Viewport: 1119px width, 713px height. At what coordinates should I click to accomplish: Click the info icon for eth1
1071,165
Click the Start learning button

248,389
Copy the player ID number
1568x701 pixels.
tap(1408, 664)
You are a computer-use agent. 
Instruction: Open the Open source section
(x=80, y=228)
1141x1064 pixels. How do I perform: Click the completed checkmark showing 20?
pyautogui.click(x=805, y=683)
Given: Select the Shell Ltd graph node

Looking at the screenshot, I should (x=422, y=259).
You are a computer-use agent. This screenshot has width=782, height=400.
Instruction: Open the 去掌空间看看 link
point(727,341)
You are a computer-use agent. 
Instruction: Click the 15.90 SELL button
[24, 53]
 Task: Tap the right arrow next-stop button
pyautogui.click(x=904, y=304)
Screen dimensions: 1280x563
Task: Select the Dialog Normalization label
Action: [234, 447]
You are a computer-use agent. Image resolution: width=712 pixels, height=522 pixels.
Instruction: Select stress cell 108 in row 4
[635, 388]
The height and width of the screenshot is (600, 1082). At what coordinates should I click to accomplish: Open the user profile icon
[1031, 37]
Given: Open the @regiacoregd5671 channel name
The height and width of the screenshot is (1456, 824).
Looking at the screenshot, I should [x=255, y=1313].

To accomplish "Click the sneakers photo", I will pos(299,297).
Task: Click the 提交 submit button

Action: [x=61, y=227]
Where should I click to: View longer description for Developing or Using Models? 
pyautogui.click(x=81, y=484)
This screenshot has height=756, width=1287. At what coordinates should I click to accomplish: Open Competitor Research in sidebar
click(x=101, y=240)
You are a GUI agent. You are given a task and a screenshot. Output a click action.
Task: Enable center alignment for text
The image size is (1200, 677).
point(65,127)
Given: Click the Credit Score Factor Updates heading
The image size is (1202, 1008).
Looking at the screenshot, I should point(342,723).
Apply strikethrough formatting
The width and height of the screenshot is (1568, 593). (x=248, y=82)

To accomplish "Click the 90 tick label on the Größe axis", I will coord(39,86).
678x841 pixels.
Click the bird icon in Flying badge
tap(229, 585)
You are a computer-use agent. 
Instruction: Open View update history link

▬▬▬▬▬▬▬▬▬▬

Considering only the material above, set down every line from the one with "Task: Tap the right arrow next-stop button" to the one with "Given: Open the @regiacoregd5671 channel name", inclusive, exactly as written.

### Task response
 Task: Tap the right arrow next-stop button
pyautogui.click(x=904, y=304)
Screen dimensions: 1280x563
Task: Select the Dialog Normalization label
Action: [234, 447]
You are a computer-use agent. Image resolution: width=712 pixels, height=522 pixels.
Instruction: Select stress cell 108 in row 4
[635, 388]
The height and width of the screenshot is (600, 1082). At what coordinates should I click to accomplish: Open the user profile icon
[1031, 37]
Given: Open the @regiacoregd5671 channel name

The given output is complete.